El gobierno de Juan Carlos Varela ha tomado acciones específicas, jamás antes vistas, para la rendición de cuentas de la gestión pública. Hay quienes argumentan que privar a delincuentes confesos de su libertad en arrestos domiciliarios o país por cárcel no es privación efectiva de la libertad; pero, ¿acaso hemos visto en gobiernos anteriores medidas similares? ¿O es que los corruptos de otrora resultaron mucho más hábiles para delinquir? Sin lugar a duda, campeaba la impunidad y la cultura del “borrón y cuenta nueva”. Son incontables los que se han quedado sin castigo.

Por otra parte, es desconcertante y pavoroso que sectores de la sociedad pretenden justificar casos emblemáticos de corrupción con aquel “pero todos han robado”. Con este desparpajo no solo toleran la corrupción y la impunidad, sino que las convierten en hechos inevitables y en un comportamiento de la sociedad en general.

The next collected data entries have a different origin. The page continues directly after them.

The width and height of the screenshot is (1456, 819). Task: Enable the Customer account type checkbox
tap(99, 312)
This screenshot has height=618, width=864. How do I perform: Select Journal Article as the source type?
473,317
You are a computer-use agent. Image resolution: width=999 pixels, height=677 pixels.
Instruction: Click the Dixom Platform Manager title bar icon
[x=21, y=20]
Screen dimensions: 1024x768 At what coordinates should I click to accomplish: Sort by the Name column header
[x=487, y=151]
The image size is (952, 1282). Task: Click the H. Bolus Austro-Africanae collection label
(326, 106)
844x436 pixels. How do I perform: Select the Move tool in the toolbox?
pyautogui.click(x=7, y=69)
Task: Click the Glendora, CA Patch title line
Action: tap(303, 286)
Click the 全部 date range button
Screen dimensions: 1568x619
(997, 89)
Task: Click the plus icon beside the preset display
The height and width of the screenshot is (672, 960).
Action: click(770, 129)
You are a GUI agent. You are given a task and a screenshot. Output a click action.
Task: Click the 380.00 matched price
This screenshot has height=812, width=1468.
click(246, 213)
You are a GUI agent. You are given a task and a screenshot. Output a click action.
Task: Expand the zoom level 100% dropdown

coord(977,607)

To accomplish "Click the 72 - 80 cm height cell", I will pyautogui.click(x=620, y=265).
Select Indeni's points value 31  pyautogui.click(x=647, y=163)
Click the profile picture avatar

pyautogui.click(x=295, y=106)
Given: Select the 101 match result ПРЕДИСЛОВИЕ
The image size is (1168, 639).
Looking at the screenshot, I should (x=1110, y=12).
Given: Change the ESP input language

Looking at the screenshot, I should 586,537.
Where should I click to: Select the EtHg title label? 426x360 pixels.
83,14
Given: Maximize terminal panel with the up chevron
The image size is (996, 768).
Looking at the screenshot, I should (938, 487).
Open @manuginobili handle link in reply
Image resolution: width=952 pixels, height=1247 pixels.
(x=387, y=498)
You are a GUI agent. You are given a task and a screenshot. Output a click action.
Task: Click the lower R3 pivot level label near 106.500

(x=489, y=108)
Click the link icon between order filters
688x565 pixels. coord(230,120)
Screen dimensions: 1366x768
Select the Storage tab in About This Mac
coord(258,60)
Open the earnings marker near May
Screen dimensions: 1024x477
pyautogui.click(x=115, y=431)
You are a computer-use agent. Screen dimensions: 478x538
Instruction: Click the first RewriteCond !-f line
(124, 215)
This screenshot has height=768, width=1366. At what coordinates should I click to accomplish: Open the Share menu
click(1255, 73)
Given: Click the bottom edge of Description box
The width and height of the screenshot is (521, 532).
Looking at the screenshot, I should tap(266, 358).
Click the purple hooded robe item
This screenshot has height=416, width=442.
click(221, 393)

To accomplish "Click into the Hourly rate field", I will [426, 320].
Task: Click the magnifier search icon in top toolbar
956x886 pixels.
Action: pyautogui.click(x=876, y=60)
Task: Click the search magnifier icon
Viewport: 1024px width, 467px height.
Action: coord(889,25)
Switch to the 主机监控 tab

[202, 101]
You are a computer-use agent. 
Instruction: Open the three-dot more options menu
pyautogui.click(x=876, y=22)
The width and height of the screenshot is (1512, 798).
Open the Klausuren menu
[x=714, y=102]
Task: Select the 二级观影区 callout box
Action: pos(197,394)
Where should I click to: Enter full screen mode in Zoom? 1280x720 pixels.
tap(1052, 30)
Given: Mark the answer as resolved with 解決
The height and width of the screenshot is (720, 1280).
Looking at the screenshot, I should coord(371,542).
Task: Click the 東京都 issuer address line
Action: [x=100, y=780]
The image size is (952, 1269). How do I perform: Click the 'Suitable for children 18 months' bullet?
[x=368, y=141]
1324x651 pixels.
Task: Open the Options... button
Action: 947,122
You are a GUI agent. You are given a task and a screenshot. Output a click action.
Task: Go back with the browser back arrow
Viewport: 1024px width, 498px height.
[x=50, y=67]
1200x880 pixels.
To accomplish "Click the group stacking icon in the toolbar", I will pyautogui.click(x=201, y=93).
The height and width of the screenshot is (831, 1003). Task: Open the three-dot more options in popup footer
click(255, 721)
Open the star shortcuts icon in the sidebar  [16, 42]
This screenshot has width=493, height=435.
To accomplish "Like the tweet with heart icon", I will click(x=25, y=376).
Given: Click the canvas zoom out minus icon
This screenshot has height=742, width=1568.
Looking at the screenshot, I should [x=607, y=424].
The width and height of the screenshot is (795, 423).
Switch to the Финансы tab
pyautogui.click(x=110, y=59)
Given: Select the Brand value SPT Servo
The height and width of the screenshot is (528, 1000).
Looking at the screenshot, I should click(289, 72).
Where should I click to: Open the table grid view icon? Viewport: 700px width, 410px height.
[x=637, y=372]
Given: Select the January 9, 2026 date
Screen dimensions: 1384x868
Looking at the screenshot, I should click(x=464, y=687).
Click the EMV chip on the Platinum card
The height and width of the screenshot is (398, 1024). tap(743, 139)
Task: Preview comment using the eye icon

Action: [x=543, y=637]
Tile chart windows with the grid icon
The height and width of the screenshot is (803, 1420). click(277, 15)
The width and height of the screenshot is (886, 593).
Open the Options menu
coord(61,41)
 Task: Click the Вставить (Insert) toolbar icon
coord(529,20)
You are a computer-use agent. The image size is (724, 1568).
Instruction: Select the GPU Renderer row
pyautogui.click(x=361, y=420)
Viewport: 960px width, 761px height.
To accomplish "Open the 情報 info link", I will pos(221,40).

Es un caldo de cultivo que corroe la moral y la cohesión del pueblo, socava la gobernabilidad y deslegitima el sistema democrático.

Ante este grave y triste panorama, ¿qué pueden esperar los jóvenes de hoy? ¿En qué instituciones afincan su anhelo ciudadano de poner fin a lo que lo anterior implica? ¿Es que estamos condenados a que la corrupción y la impunidad nos definan como país y que, hastiados e indignados, nos arrastren hacia voces e ideas que propician la “mano dura” y el autoritarismo?

La inmensa mayoría de los ciudadanos estamos ávidos de que se cumplan las expectativas creadas para la rendición de cuentas efectiva y para impartir justicia. Claudicar no es una opción. La lupa está puesta en el país. Como gobierno y sociedad es el desafío que todos tenemos.